INPUT =>
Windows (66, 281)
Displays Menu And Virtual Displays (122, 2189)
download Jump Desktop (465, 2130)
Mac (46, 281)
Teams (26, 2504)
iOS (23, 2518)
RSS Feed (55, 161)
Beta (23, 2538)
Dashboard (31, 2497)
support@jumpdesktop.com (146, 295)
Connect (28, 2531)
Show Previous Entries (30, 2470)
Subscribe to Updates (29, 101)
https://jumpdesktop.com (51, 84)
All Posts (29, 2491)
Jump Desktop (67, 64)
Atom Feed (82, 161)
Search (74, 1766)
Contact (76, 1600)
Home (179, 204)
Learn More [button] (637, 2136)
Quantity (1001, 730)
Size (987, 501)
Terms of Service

TASK TO CARRY OUT =>
Copy every entry exactly as it is given.

TASK ANSWER =>
Windows (66, 281)
Displays Menu And Virtual Displays (122, 2189)
download Jump Desktop (465, 2130)
Mac (46, 281)
Teams (26, 2504)
iOS (23, 2518)
RSS Feed (55, 161)
Beta (23, 2538)
Dashboard (31, 2497)
support@jumpdesktop.com (146, 295)
Connect (28, 2531)
Show Previous Entries (30, 2470)
Subscribe to Updates (29, 101)
https://jumpdesktop.com (51, 84)
All Posts (29, 2491)
Jump Desktop (67, 64)
Atom Feed (82, 161)
Search (74, 1766)
Contact (76, 1600)
Home (179, 204)
Learn More [button] (637, 2136)
Quantity (1001, 730)
Size (987, 501)
Terms of Service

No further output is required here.